▶ [Task] Count the lines in the records that contain the string "width". Give only the number.

▶ [Records from a data source]
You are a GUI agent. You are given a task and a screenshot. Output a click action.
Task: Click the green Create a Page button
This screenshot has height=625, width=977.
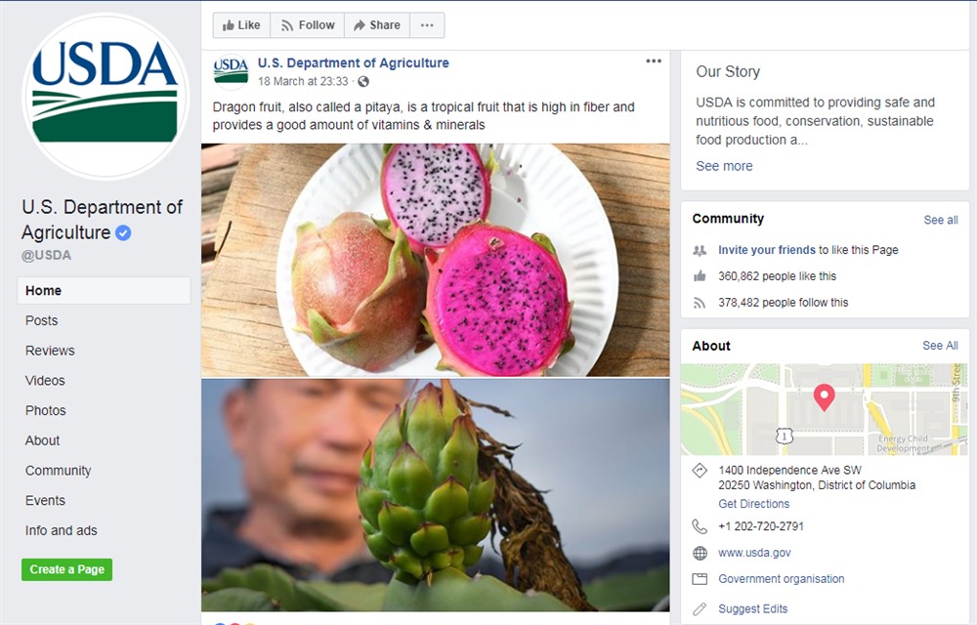click(67, 569)
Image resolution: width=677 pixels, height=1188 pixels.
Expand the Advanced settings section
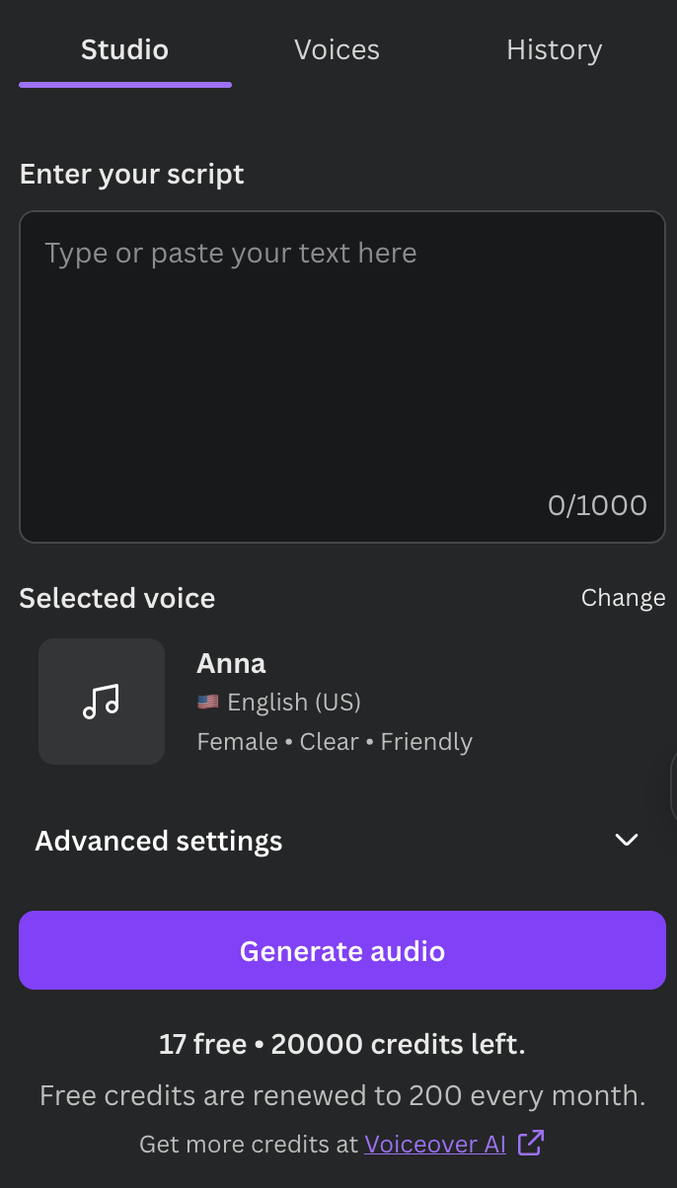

▶ [Task output] 2